*Exercise*: Your answer must contain each line of the listing in which "computer" appears, copied in full.
_ _ _
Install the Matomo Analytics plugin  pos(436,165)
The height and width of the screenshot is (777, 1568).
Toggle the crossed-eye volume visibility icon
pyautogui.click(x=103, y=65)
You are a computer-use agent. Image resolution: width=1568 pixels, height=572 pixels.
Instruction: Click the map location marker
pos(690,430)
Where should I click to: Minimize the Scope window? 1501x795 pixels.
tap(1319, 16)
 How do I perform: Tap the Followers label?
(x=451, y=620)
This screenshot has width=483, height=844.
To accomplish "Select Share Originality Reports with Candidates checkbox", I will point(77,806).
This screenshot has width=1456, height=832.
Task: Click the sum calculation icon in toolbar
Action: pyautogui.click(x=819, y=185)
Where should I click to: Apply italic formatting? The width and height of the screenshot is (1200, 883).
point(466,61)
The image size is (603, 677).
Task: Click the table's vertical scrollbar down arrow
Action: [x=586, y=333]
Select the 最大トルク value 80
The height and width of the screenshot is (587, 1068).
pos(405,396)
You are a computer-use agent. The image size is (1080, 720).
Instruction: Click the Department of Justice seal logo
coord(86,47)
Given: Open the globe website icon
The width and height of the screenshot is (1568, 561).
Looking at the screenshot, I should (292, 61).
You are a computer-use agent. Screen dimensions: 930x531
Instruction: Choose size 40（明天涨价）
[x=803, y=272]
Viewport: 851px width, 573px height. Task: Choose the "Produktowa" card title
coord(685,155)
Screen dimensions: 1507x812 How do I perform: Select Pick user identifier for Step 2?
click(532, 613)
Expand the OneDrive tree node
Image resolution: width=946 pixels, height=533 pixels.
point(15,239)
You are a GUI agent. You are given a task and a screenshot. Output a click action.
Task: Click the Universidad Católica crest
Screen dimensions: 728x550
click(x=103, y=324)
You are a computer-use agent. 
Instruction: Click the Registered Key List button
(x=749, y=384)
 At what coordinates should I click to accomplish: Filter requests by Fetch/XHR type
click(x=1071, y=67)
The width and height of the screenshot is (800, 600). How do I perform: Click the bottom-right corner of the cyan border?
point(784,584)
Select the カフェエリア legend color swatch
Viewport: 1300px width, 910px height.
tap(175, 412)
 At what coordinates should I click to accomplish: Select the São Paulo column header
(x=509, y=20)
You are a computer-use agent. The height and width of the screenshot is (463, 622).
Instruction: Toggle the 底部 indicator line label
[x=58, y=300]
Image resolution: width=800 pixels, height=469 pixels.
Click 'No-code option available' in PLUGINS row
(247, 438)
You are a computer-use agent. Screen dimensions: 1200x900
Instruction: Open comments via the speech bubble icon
_ _ _
*Exercise solution*:
You are a computer-use agent. Image resolution: width=1568 pixels, height=572 pixels.
You are a computer-use agent. The image size is (1080, 720).
You are a computer-use agent. Screen dimensions: 930x531
You are a computer-use agent. 
You are a computer-use agent. The height and width of the screenshot is (463, 622).
You are a computer-use agent. Screen dimensions: 1200x900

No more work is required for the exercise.